Kapal Penyeberangan Sungai Jeneberang, Jalur Alternatif Favorit Masyarakat
- 22 Jan 2025 17:48 WIB
- Makassar
KBRN, Makassar : Transportasi sungai Jeneberang di kabupaten gowa yang menghubungkan desa Taeng dan kota Makasar selalu jadi favorit bagi masyarakat yang tinggal di Desa Taeng Gowa yang bekerja dan memiliku usaha di Makassar. Begitupun sebaliknya. Transportasi sungai yang berbentuk perahu yang di sebut lepa lepa sehari-hari mulai mengangkut penumpang dan sepeda motor mulai beroperasi dari pukul 5 subuh sampai 12 malam.
Salah seorang warga Suharyati (40) yang bekerja sebagai pegawai rumah sakit swasta di Makassaryang tinggal di desa Taeng setiap hari menggunakan trasnportasi sungai ini karena praktis dan tentu saja murah. "Saya menggunakan ini karna praktis. tapi saya bayarnya bulanan supaya lebih hemat," ujar Suharyati, Rabu (22/2/2025)
Warga lainnya Iskandar(23) karyawan swasta bekerja di Makassar tapi berdomisili di desa taeng mengatakan senang menyebrang dengan kapal penyebrangan. "Senang sekali ka naik ini perahu kalo pergi ka kerja tapi kalo cuaca buruk terpaksa lewat ka jembatan kembar," terangf Iskandar.
Sementara salah satu pemilik perahu Kakak beradik Marko dan Pade bercerita jika dulunya perahu kecil yang memuat penumpadng dan sepeda. "Dulunya perahu yang di pakai adalah perahu kecil yang hanya memuat penumpang dan sepeda karena dulu masih sedikit penumpang.
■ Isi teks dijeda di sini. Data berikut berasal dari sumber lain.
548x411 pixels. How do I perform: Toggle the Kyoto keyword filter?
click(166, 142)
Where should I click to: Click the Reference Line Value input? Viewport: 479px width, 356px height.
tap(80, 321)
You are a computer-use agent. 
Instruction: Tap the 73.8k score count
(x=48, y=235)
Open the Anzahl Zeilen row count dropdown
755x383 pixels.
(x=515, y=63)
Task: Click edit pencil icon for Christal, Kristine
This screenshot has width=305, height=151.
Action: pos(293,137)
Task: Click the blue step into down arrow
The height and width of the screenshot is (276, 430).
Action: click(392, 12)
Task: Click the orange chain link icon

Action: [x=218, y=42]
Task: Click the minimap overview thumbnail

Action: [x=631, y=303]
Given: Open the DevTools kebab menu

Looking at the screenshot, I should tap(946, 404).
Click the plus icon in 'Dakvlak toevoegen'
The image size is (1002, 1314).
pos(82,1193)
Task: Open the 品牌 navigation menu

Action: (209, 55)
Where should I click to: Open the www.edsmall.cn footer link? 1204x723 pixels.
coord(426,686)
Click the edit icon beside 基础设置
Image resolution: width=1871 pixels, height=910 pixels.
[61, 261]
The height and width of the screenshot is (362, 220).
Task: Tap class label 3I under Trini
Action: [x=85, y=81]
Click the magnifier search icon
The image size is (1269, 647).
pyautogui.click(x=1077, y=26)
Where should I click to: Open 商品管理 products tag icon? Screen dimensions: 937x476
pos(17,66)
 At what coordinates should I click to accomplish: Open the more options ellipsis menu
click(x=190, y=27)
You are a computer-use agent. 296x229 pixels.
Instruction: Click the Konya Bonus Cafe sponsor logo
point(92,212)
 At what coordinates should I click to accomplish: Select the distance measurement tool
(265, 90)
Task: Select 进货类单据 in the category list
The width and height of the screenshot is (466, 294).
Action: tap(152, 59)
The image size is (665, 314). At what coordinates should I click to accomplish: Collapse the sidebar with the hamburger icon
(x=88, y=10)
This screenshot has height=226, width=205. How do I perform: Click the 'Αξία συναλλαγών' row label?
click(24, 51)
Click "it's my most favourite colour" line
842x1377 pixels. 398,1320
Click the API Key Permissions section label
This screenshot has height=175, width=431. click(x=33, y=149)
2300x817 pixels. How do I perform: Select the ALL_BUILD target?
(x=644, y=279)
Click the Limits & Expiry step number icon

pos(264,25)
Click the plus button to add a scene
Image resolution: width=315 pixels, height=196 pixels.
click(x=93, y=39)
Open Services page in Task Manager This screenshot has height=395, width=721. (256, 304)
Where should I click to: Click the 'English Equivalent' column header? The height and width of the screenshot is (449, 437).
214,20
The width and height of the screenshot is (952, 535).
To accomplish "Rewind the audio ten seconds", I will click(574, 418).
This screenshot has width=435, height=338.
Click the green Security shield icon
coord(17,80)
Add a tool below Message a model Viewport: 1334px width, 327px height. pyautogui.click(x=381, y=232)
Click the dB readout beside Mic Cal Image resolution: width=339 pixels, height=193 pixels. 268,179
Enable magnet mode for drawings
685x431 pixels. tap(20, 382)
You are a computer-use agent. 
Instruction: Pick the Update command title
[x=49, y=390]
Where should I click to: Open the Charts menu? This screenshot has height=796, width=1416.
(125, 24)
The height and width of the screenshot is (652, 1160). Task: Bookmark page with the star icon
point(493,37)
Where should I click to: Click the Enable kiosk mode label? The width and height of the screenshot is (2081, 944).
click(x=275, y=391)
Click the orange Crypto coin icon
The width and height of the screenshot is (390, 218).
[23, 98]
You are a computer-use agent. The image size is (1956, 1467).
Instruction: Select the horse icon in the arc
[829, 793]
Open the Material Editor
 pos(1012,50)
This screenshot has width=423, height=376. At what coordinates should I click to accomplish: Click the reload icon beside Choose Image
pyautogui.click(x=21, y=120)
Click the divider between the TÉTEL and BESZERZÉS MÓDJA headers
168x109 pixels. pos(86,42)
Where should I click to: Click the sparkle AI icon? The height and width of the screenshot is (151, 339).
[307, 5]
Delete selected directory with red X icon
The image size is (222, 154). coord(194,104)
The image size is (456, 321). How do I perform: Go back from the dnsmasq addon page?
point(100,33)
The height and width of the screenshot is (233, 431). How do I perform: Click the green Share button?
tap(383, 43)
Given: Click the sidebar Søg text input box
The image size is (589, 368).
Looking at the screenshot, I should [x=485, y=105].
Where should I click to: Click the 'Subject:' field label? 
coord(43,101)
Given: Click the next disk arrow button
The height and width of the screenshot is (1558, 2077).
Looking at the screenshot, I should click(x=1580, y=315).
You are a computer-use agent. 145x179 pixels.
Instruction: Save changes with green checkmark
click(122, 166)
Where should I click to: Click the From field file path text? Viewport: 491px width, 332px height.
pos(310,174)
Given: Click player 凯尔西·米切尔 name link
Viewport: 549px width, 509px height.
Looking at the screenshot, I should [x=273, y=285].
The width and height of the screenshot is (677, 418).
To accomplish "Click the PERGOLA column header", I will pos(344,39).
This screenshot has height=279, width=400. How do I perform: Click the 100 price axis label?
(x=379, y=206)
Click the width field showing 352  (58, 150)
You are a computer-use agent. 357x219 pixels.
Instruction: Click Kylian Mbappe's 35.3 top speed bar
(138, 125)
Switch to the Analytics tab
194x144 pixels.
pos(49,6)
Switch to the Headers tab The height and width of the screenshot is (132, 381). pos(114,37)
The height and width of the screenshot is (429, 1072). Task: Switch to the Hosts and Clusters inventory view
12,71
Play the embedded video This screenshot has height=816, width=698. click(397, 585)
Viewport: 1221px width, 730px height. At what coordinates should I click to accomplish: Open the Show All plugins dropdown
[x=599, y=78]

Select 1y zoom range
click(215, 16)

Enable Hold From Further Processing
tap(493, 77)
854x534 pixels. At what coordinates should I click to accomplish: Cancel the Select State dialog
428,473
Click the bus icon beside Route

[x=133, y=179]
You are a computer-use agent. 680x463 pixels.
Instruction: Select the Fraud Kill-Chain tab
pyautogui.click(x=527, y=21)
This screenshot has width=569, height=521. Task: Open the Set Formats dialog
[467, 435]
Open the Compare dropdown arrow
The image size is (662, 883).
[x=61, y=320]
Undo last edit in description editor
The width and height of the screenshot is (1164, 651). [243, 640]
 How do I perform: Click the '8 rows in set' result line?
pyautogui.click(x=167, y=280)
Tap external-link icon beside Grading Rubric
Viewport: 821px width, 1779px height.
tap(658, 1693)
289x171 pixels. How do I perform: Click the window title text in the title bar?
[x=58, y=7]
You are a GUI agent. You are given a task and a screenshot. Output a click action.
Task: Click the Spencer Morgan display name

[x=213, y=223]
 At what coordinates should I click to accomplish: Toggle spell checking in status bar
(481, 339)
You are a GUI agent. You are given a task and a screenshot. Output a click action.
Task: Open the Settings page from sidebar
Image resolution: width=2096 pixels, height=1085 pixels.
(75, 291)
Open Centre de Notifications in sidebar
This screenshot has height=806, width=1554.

Sekarang perahunya besar karena rame mi penumpang yang naik perahu sungai ini," jelas Kaka beradik yang sudah 10 tahun menjalankan usaha transportasi sungai ini.
Transportasi sungai jeneberang Desa Taeng Kabupaten Gowa mematok harga 2 ribu rupiah sekali jalan. Harga ini oleh masyarakat sangat terjangkau. Tetapi ketika cuaca buruk melanda yang mengakibatkan air sungai meluap maka semua pemilik perahu memutuskan istirahat sampai cuaca kembali normal.
Rekomendasi Berita
Memuat berita terbaru.....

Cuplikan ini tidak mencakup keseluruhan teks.